Die KG, deren kaufmännische Verwaltung sich in A befand, stellte Transportbeton her. Im Januar und Februar 1974 veräußerte die KG, die seit Herbst 1973 in Zahlungsschwierigkeiten geraten war, die beweglichen Anlagen ihrer Produktionsstätten an verschiedene Erwerber. Im April 1974 beantragte sie die Eröffnung des Konkursverfahrens. Zu diesem Zeitpunkt bestanden erhebliche Steuerrückstände, darunter die Umsatzsteuerabschlußzahlung 1973 sowie die Vorauszahlungen für Januar und Februar 1974.
Mit Kaufvertrag vom Februar 1974 erwarb die Klägerin von der KG
1) die Transportbetonanlage in B nebst den
dazugehörigen Inventargegenständen zum Preis von 155 000 DM
2) drei LKW und zwei Fahrmischer, zum Preis von 165 000 DM
3) die vorhandenen Zuschlagsstoffe und Zement
sowie sonstige Betriebsmittel zum Preis von 20 000 DM
zusammen 340 000 DM.
b
Der Kaufvertrag wurde unter der aufschiebenden Bedingung geschlossen, daß die Klägerin den ihr zum Zeitpunkt des Vertragsschlusses nicht vorliegenden Pachtvertrag mit U akzeptieren und U einer Fortsetzung des Vertrages mit der Klägerin zustimmen würde.
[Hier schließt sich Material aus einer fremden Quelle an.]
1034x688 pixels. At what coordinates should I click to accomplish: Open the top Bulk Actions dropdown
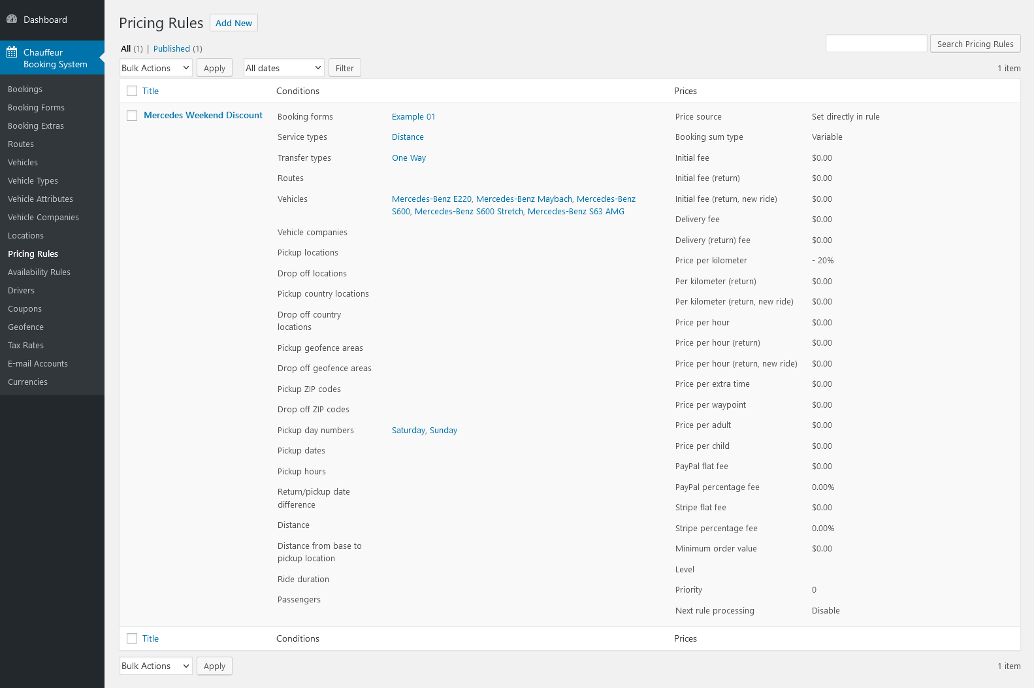155,68
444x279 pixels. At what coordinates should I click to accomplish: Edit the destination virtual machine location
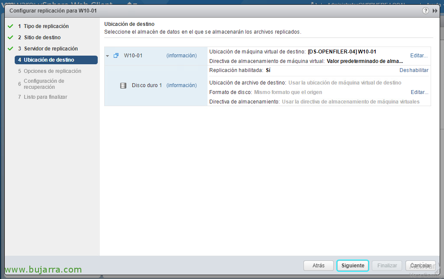pyautogui.click(x=419, y=56)
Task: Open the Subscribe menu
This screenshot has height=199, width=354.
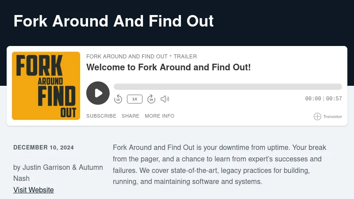Action: 101,116
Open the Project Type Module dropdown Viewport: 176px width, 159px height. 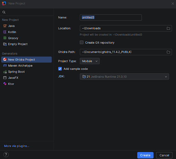90,61
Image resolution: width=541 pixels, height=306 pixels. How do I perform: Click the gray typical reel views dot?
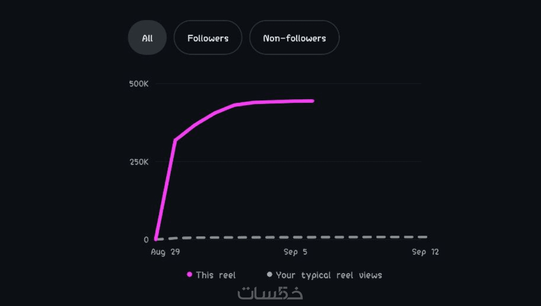click(269, 274)
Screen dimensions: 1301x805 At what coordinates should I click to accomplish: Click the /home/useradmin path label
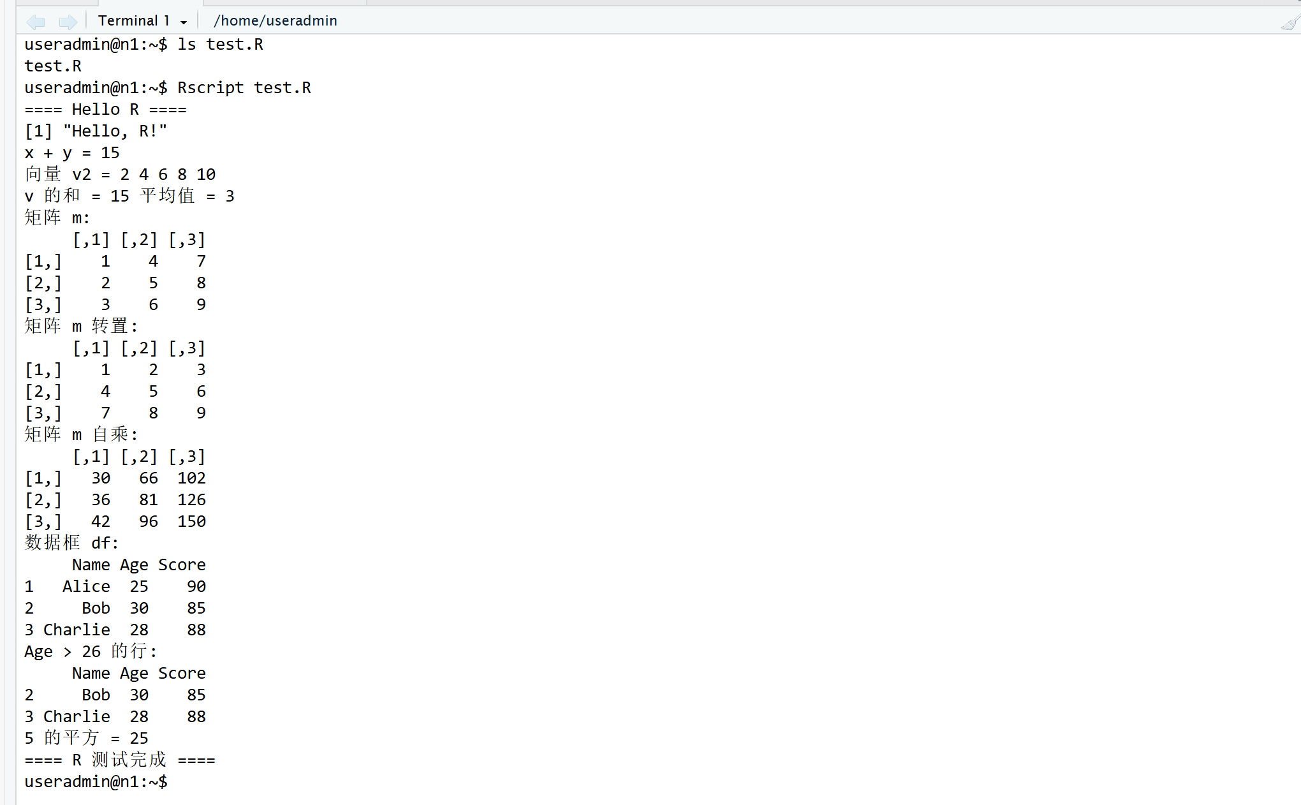coord(275,21)
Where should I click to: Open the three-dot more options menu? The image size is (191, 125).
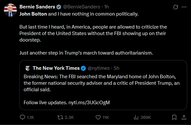coord(184,7)
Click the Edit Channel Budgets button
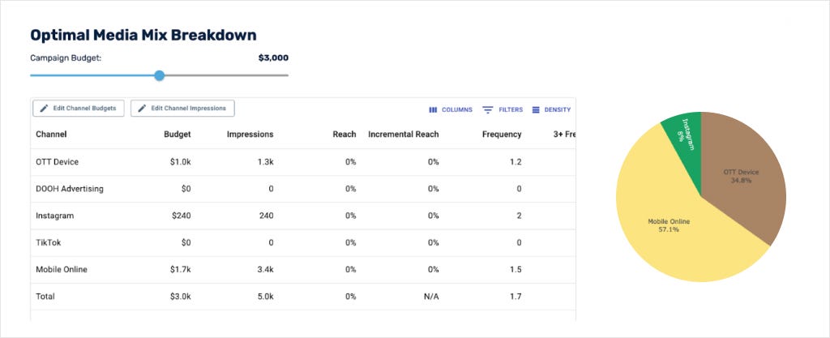 79,109
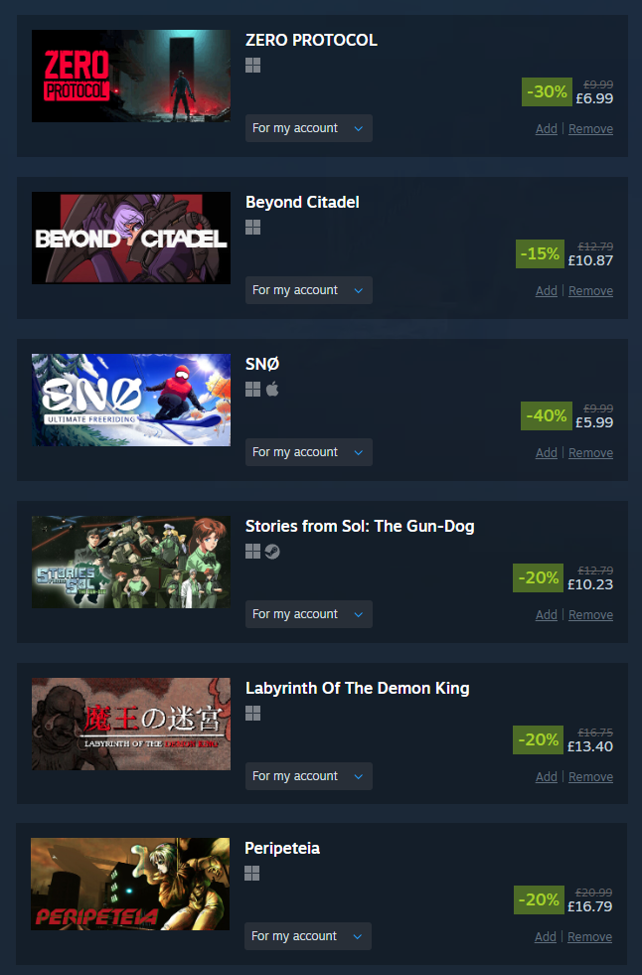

Der KG wurde es ausdrücklich untersagt, in einem Umkreis von 20 km um Transportbetonanlagen der Klägerin Transportbeton herzustellen oder die Herstellung oder den Vertrieb durch einen anderen Unternehmer zu fördern.
Mit Bescheid vom 13. Mai 1975 nahm das FA die Klägerin wegen der Umsatzsteuerrückstände 1973 und 1974 der KG, soweit sie - nach anteiliger Schätzung - auf das Betonwerk in B entfielen, in Haftung. In der Einspruchsentscheidung vom 17. Juli 1978 setze das FA die Haftungssumme wie folgt fest:
1) Umsatzsteuerhaftungsschuld 1973 2 731,02 DM
2) Umsatzsteuerhaftungsschuld 1974 35 476,90 DM
zusammen 38 207,92 DM.
Mit der Klage hat die Klägerin die Aufhebung des Haftungsbescheids begehrt, weil sie mit den von ihr in B übernommenen Anlagen keinen in der Gliederung der KG gesondert geführten Betrieb übernommen habe. Sollte es sich aber doch um einen eigenständigen Betrieb gehandelt haben, so komme eine Haftung nach § 116 AO deshalb nicht in Betracht, weil sie - die Klägerin - nicht die sämtlichen Betriebsgrundlagen übernommen habe, sondern nur einige davon und auch diese nicht im ganzen, sondern mittels Erwerbs im einzelnen. Die Klägerin bestreitet außerdem die Haftung der Höhe nach, weil weder die Ermittlung der Steuerrückstände der KG noch deren anteilige Zurechnung auf sie - die Klägerin - einsichtig sei.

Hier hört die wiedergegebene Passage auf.